▶ [Task prompt] What you return should match the records below exactly.

┌────────

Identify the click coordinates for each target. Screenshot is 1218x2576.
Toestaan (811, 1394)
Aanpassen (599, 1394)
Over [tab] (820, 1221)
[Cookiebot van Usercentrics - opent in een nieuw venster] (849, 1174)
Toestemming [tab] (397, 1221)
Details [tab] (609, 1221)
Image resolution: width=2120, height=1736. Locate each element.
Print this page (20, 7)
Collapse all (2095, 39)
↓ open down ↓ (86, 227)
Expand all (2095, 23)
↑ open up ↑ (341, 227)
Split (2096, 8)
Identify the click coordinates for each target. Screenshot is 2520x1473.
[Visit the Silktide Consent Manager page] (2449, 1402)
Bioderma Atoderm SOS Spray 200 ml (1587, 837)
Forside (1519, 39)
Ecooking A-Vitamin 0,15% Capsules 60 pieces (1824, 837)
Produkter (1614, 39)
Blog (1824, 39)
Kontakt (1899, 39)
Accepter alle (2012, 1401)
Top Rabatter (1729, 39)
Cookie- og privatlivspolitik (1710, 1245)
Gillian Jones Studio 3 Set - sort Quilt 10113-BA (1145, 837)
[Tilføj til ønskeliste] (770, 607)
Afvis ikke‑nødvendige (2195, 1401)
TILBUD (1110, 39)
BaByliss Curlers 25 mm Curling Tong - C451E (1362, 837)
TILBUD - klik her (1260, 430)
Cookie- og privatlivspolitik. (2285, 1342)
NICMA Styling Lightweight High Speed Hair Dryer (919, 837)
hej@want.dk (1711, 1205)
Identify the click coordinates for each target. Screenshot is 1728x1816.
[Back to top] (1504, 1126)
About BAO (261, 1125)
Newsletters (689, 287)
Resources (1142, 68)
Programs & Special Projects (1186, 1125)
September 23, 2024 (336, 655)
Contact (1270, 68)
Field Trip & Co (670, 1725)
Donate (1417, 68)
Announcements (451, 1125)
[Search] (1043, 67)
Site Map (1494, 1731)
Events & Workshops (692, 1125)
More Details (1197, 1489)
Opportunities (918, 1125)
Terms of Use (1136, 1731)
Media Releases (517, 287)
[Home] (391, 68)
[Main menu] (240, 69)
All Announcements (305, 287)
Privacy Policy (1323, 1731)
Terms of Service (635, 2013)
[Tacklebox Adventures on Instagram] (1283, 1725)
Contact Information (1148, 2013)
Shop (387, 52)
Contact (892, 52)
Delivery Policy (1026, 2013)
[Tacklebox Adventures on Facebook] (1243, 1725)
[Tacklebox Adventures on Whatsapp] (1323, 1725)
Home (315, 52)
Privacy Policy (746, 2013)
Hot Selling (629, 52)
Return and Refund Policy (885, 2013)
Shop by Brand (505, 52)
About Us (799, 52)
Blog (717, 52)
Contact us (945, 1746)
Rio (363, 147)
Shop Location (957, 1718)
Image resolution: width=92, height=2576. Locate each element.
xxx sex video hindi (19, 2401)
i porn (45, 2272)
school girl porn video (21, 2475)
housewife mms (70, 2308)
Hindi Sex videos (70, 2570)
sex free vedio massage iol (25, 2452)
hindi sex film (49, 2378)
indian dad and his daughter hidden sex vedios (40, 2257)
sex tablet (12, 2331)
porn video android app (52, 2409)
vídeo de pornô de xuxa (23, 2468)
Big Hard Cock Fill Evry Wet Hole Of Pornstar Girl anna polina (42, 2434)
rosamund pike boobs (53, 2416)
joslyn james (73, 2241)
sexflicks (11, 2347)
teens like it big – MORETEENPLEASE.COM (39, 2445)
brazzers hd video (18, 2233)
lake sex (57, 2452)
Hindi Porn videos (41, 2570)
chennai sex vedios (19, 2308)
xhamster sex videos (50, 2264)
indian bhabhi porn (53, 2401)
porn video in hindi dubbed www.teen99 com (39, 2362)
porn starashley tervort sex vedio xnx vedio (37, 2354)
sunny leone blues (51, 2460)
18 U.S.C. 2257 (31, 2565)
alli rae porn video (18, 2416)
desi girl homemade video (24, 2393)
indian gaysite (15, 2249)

└────────

▶ [Solution]
Identify the click coordinates for each target. Screenshot is 1218x2576.
Toestaan (811, 1394)
Aanpassen (599, 1394)
Over [tab] (820, 1221)
[Cookiebot van Usercentrics - opent in een nieuw venster] (849, 1174)
Toestemming [tab] (397, 1221)
Details [tab] (609, 1221)
Image resolution: width=2120, height=1736. Locate each element.
Print this page (20, 7)
Collapse all (2095, 39)
↓ open down ↓ (86, 227)
Expand all (2095, 23)
↑ open up ↑ (341, 227)
Split (2096, 8)
Identify the click coordinates for each target. Screenshot is 2520x1473.
[Visit the Silktide Consent Manager page] (2449, 1402)
Bioderma Atoderm SOS Spray 200 ml (1587, 837)
Forside (1519, 39)
Ecooking A-Vitamin 0,15% Capsules 60 pieces (1824, 837)
Produkter (1614, 39)
Blog (1824, 39)
Kontakt (1899, 39)
Accepter alle (2012, 1401)
Top Rabatter (1729, 39)
Cookie- og privatlivspolitik (1710, 1245)
Gillian Jones Studio 3 Set - sort Quilt 10113-BA (1145, 837)
[Tilføj til ønskeliste] (770, 607)
Afvis ikke‑nødvendige (2195, 1401)
TILBUD (1110, 39)
BaByliss Curlers 25 mm Curling Tong - C451E (1362, 837)
TILBUD - klik her (1260, 430)
Cookie- og privatlivspolitik. (2285, 1342)
NICMA Styling Lightweight High Speed Hair Dryer (919, 837)
hej@want.dk (1711, 1205)
Identify the click coordinates for each target. Screenshot is 1728x1816.
[Back to top] (1504, 1126)
About BAO (261, 1125)
Newsletters (689, 287)
Resources (1142, 68)
Programs & Special Projects (1186, 1125)
September 23, 2024 (336, 655)
Contact (1270, 68)
Field Trip & Co (670, 1725)
Donate (1417, 68)
Announcements (451, 1125)
[Search] (1043, 67)
Site Map (1494, 1731)
Events & Workshops (692, 1125)
More Details (1197, 1489)
Opportunities (918, 1125)
Terms of Use (1136, 1731)
Media Releases (517, 287)
[Home] (391, 68)
[Main menu] (240, 69)
All Announcements (305, 287)
Privacy Policy (1323, 1731)
Terms of Service (635, 2013)
[Tacklebox Adventures on Instagram] (1283, 1725)
Contact Information (1148, 2013)
Shop (387, 52)
Contact (892, 52)
Delivery Policy (1026, 2013)
[Tacklebox Adventures on Facebook] (1243, 1725)
[Tacklebox Adventures on Whatsapp] (1323, 1725)
Home (315, 52)
Privacy Policy (746, 2013)
Hot Selling (629, 52)
Return and Refund Policy (885, 2013)
Shop by Brand (505, 52)
About Us (799, 52)
Blog (717, 52)
Contact us (945, 1746)
Rio (363, 147)
Shop Location (957, 1718)
Image resolution: width=92, height=2576. Locate each element.
xxx sex video hindi (19, 2401)
i porn (45, 2272)
school girl porn video (21, 2475)
housewife mms (70, 2308)
Hindi Sex videos (70, 2570)
sex free vedio massage iol (25, 2452)
hindi sex film (49, 2378)
indian dad and his daughter hidden sex vedios (40, 2257)
sex tablet (12, 2331)
porn video android app (52, 2409)
vídeo de pornô de xuxa (23, 2468)
Big Hard Cock Fill Evry Wet Hole Of Pornstar Girl anna polina (42, 2434)
rosamund pike boobs (53, 2416)
joslyn james (73, 2241)
sexflicks (11, 2347)
teens like it big – MORETEENPLEASE.COM (39, 2445)
brazzers hd video (18, 2233)
lake sex (57, 2452)
Hindi Porn videos (41, 2570)
chennai sex vedios (19, 2308)
xhamster sex videos (50, 2264)
indian bhabhi porn (53, 2401)
porn video in hindi dubbed www.teen99 com (39, 2362)
porn starashley tervort sex vedio xnx vedio (37, 2354)
sunny leone blues (51, 2460)
18 U.S.C. 2257 (31, 2565)
alli rae porn video (18, 2416)
desi girl homemade video (24, 2393)
indian gaysite (15, 2249)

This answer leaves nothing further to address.